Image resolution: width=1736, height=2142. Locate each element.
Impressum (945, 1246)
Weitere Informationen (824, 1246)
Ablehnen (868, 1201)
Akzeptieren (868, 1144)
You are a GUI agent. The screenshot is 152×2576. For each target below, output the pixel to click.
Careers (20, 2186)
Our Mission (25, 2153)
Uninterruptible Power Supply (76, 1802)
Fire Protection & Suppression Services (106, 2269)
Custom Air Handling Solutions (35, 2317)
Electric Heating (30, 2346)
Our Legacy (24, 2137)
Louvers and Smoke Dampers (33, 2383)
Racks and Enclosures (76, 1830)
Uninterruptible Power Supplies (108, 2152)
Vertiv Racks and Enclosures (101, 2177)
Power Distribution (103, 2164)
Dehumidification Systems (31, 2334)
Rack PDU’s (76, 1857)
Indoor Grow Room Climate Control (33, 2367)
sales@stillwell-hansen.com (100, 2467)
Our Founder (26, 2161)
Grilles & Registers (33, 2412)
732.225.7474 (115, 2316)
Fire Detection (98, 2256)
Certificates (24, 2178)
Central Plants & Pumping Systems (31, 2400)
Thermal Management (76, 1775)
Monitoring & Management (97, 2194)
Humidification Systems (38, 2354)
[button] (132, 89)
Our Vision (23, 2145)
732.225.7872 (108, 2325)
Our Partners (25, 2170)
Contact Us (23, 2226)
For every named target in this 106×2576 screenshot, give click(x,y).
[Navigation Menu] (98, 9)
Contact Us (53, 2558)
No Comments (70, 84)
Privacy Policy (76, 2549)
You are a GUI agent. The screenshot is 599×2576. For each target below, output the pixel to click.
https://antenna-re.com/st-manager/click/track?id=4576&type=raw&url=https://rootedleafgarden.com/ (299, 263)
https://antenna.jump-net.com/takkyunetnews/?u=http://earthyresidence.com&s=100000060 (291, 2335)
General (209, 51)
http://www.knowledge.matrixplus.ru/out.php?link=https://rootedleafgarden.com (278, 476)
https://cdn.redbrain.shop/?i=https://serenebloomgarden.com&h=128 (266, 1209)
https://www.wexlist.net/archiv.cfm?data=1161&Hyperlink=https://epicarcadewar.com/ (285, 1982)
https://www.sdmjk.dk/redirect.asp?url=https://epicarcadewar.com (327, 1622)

========

Copy all lines of the records in which the string "Power" can be found.

» Expected answer
Uninterruptible Power Supply (76, 1802)
Uninterruptible Power Supplies (108, 2152)
Power Distribution (103, 2164)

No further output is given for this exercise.